Growing up across cultures and communities shaped how I understand identity, belonging, family, spirituality, and connection. As a Sudanese American Muslim woman, I carry an awareness of what it means to move between worlds, hold multiple identities at once, and navigate the complexities of both rootedness and displacement. These experiences continue to shape not only how I see the world, but also how I show up in my work as a therapist. Sudan remains home in a deeper sense. It is where many of my values were formed, particularly appreciation for family, community, and the incredible generosity that is so ingrained in Sudanese culture. It is a generosity expressed not only through giving, but through time, presence, care, and love for others, and in the ways people continue showing up for one another even in the midst of hardship. Living across cultures and witnessing the impacts of war, displacement, oppression, and collective suffering has influenced my understanding of mental health and healing. My work is rooted in the belief that people do not exist separate from the systems, communities, histories, and sociopolitical realities that shape their lives.
A Little More Personal
At the center of my life are the people I love.

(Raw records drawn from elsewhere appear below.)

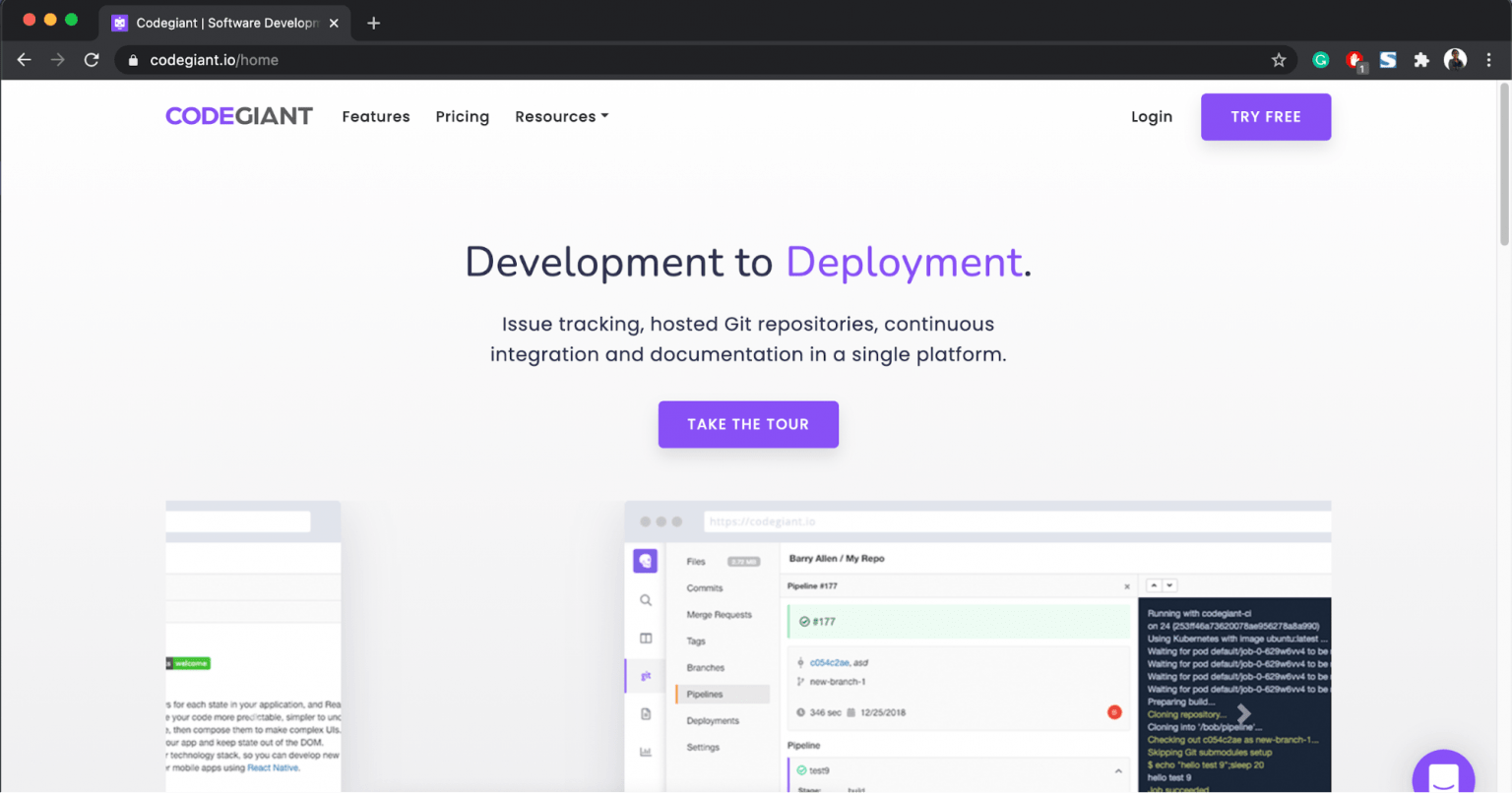Open the document icon in the sidebar
The image size is (1512, 793).
pos(646,714)
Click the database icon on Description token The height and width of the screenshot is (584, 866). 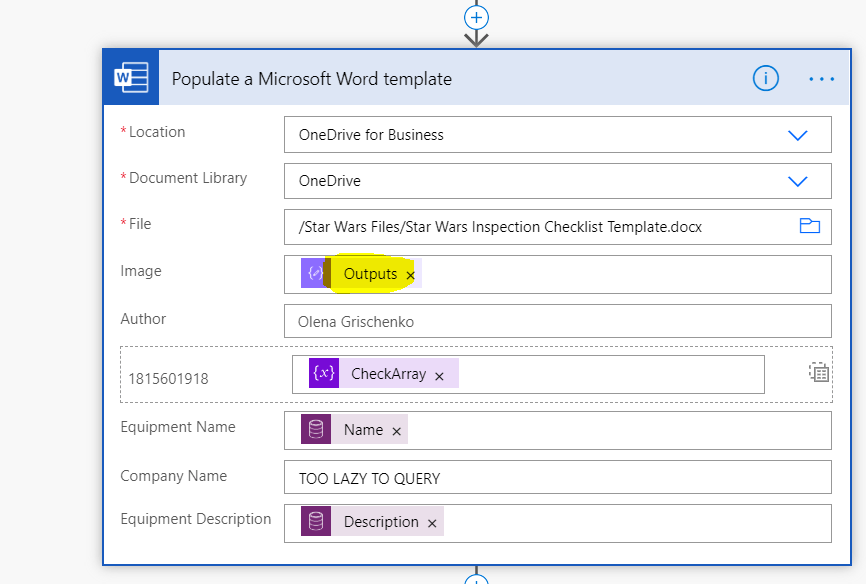coord(316,522)
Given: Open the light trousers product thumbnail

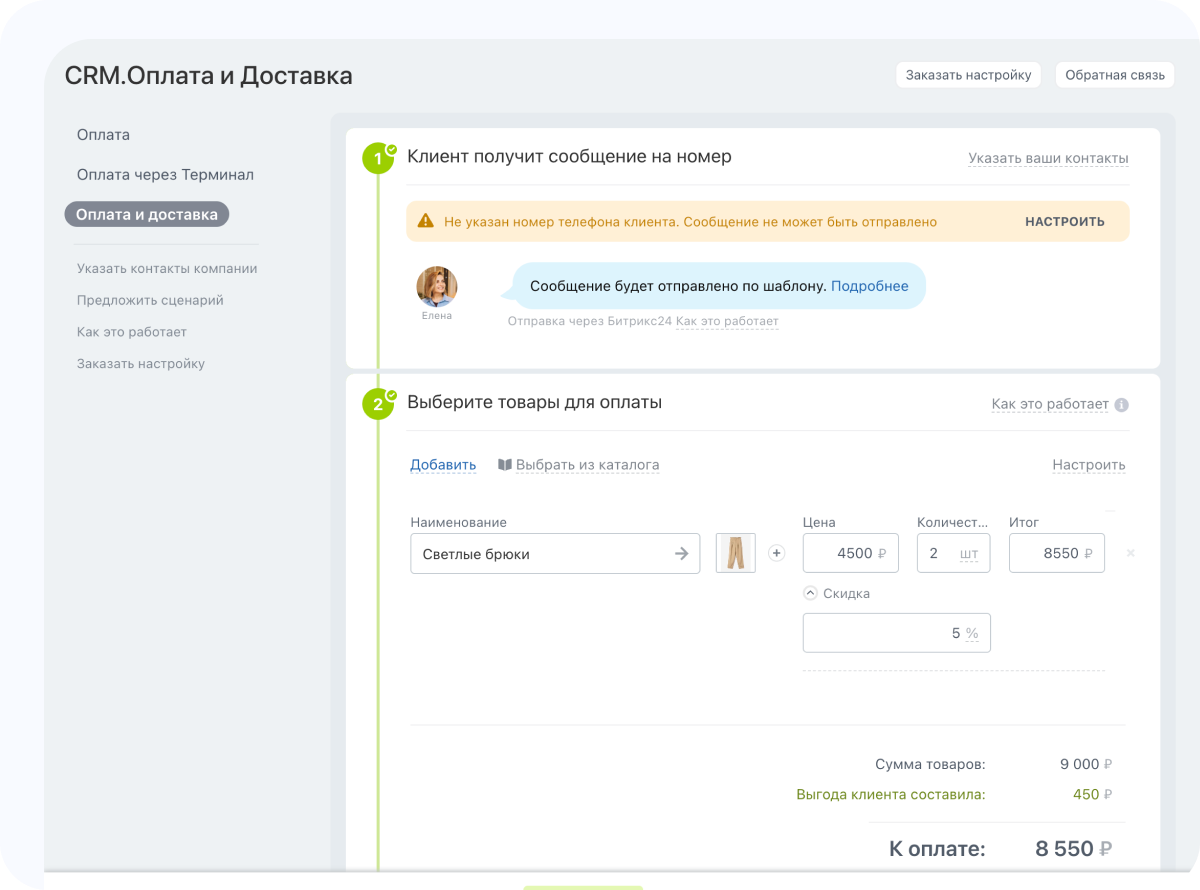Looking at the screenshot, I should tap(736, 553).
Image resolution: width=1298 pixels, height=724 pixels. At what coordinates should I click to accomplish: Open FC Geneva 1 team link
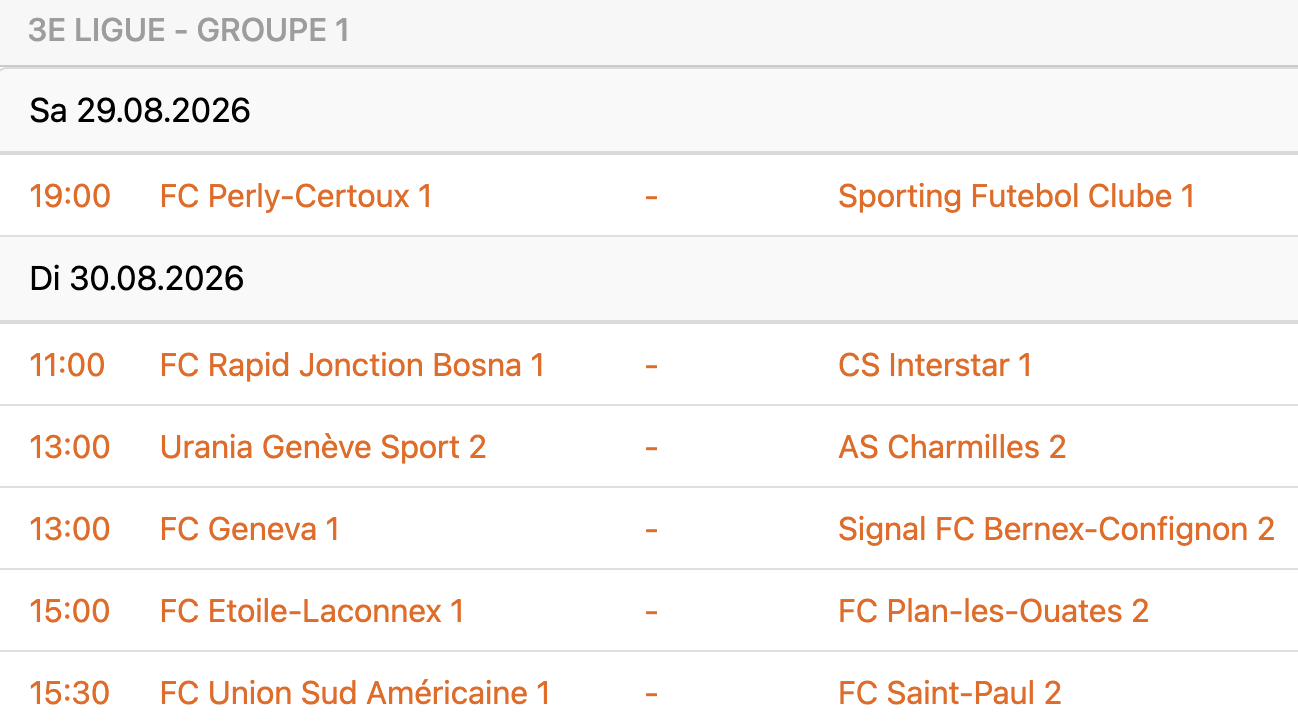[250, 529]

Family, friendship, community, and meaningful connection are at the heart of who I am, and some of my most treasured moments are the ordinary ones: gathered around food, in conversation, in laughter, in storytelling, in presence.
I find meaning in both movement and stillness. Travel has been one of the great gifts of my life. I've been fortunate to visit places including Honduras, Thailand, Spain, Malaysia, Tanzania, Turkey, Egypt, Cambodia, Italy, and many others. My unrealistic aspiration is to one day visit every country in the world.
I'm an avid reader, especially drawn to stories that let me step into different worlds and ways of being — fantasy, science fiction, mystery, historical fiction, thrillers, poetry, romance. These days, audiobooks have become a constant companion on long drives and everyday walks. Music is another constant. I have playlists for nearly every mood, and despite having no actual musical talent, there is a version of me that exists in my dreams who plays cello with more skill than I could ever posses in real life.
I feel most at peace in wide, open, or elevated spaces. The mountains fill me with awe. The ocean brings me clarity and grounding. The sound of wind moving through trees, across water, or through open landscapes is one of my favorite things in the world, something that feels both comforting and alive. And I find just as much comfort in quiet days at home under a weighted blanket with nowhere to be.
I'm a sensory person drawn to rituals of warmth and grounding: coffee and tea, candles, bakhoor, essential oils, and traditional herbs and remedies connected to culture and care. More recently, I've taken up gardening. What began as an attempt to grow molokhiya at home has slowly become an ongoing lesson in patience, humility, and the rewards of tending to something carefully over time.
I also hope one day to keep bees and have a small apiary of my own. The symbolism of bees community, gentleness, interdependence, creating something healing slowly over time has long felt connected to both my personal values and the spirit behind The Light Apiary.
Much of who I am has been shaped by the people, places, relationships, and lived experiences that have allowed me to witness both the beauty and the grief woven throughout human life. I carry all of it into this work.